Vivenciamos tempos difíceis perante o Direito do Trabalho brasileiro. Nuvens carregadas em forças ideológicas diversas se avolumam e recobrem a realidade de exploração e opressão, impelindo a apegos de representações distorcidas do que seria uma fotografia leal das necessidades sociais. Como num nimbo, a passividade extravasa em torrentes silenciosas de múltiplos enfrentamentos entre as classes dos trabalhadores e a do empresariado, carregando em sua substância as disputas pelos espaços onde se faz o trabalho contemporâneo, desde o legislativo até as ruas.
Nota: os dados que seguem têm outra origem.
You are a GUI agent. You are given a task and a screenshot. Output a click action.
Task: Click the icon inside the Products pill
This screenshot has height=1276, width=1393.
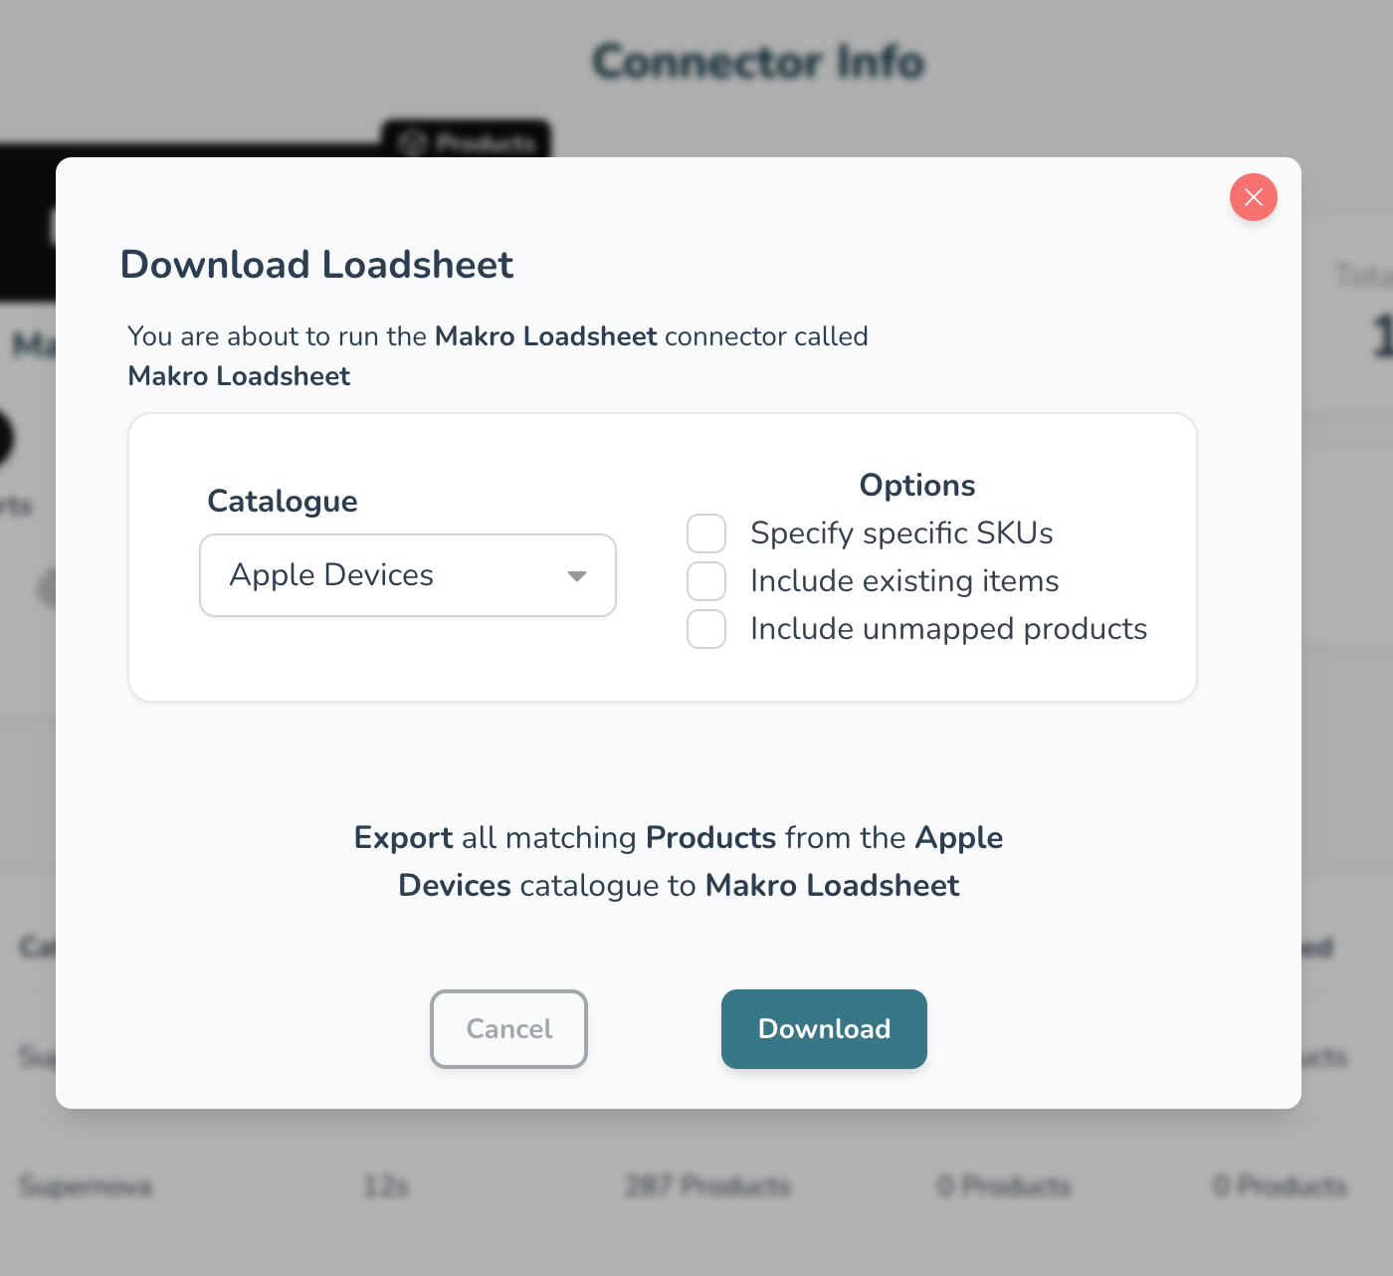[413, 141]
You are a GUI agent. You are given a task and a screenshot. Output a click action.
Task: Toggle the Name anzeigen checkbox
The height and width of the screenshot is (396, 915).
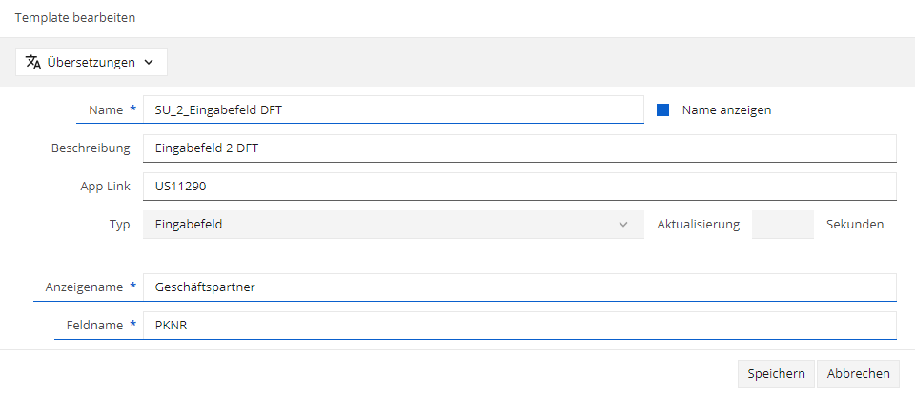[662, 109]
Formam-se, com isso, verdadeiros alagadiços que acabam por conjecturar premeditadamente a sustentação da poderosa mesquinhez dos interesses do capital à base do afogamento das garantias e direitos individuais e coletivos duramente conquistados.

Liquefeitos nas vestes da pós-modernidade, destes conflitos extravasa a energia sobre eles empregada, propagando-se em sucessivas ondas de retrocessos e avanços que, por vezes, permitem um novo suspiro, assim como uma longa e duradoura asfixia social. E meio que silenciosamente percebemos a ronda dos olhares mais aguçados que, nesse ambiente nebuloso, atuam como lanternas que tentam entender, esmiuçar, e iluminar as novas artimanhas, peripécias e expectativas perante os lados categóricos. A realidade, por sua vez, passa a ser “esclarecida”, e nos encontramos em meio a uma louca sinergia de conjunção, perante a qual se edificam as reinvenções e reincorporações da antiquíssima lógica de acúmulo sob as novas vestes da competitividade, da qualidade, e eficiência, como também em “inovadoras” formas gestão da força do trabalho, ampliação da produtividade, alteração no relacionamento das empresas e organização da produção.

Pautando-se por uma “nova” perspectiva a reestruturação torna-se desmedida; reestruturam-se as formas de produção, reestruturam-se as ideias de racionalização e redução de custos das empresas, reestruturam-se os fundamentos da alta lucratividade, reestruturam-se as instituições estatais para incorporarem esse processo político e ideológico, reestrutura-se, enfim, a vida das pessoas, tudo o que então concatenado à lógica destrutiva do mercado, na qual o capital vale sempre, e a força humana de trabalho só conta enquanto parcela imprescindível para a reprodução deste mesmo capital. E assim, um voraz receituário empresarial se faz presente, espalha-se esvoaçante pelo mundo, empunhando uma lança de duas pontas, com a qual, por um lado, digladia-se pela expansão e, por outro, principia por novas formas de administração e gerenciamento do que já se tem assegurado, cominando numa única sangria: a da precarização das formas de trabalho.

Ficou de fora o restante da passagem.